Case ID: mass_104/html/0253-01.html
Source: Caselaw Access Project
Author: {"author": "By the Court.", "license": "Public Domain", "url": "https://static.case.law/"}
Date Created: 2024-08-24T03:29:51.129683

Richmond Lindsay & others vs. Amos F. Chase.
    If the payee of a promissory note indorses it in blank, and delivers it, before maturity, a* collateral security, to his creditor, who transfers it, overdue, to a third person, the latter, while the debt which it was pledged to secure remains unpaid, may maintain an action, on the note against the maker.
    Contract, by Richmond Lindsay, William H. Young and Henry P. Rich, partners under the firm of Lindsay, Young & Company, on a promissory note made by the defendant March 18, 1868, payable in six months to the order of Henry E. Carlton, and by him indorsed in blank. Writ dated September 30, 1868.

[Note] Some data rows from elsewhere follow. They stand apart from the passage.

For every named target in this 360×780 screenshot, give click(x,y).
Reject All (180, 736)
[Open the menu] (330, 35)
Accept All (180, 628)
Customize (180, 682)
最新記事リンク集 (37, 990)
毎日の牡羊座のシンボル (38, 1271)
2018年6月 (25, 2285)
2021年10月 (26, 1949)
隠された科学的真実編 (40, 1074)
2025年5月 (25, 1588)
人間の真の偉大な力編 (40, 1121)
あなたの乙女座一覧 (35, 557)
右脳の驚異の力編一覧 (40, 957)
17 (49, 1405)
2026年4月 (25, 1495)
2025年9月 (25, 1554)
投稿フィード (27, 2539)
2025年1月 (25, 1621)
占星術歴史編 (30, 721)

    At the trial in the superior court, before Lord, J., the making of the note by the defendant was proved; and it appeared that on May 30,1868, Carlton indorsed it in blank to the firm of Kimball, Lindsay 5c Company, (of which the plaintiff Lindsay was a member,) as collateral security for a debt of Carlton to that firm; that it matured in the hands of Kimball, Lindsay 5c Company, without the debt of Carlton to them being paid; that on the day next after the note matured the firm of Kimball, Lindsay 5c Company was dissolved, and Lindsay, with his co-plaintiffs, formed the new firm of Lindsay, Young 5c Company, “to which new firm the note passed;” and that the debt of Carlton, which the note was pLedged to secure, remained unpaid.
    
      The judge refused a request of the defendant for a ruling that the evidence would not sustain the action, and directed a verdict for the plaintiffs. The defendant alleged exceptions.
    
      N. C. Berry, for the defendant.
    S. J. Thomas, for the plaintiffs.
   By the Court.

Carlton, the payee of the note in suit, indorsed it in blank and delivered it to Kimball, Lindsay & Company. They could then maintain an action against the defendant, as indorsees. When they dissolved, and Lindsay, with the other coplaintiffs, formed a new firm and took the note, they became the indorsees, they being the owners and holders, and the indorsement being still in blank. The instructions were correct. Exceptions overruled.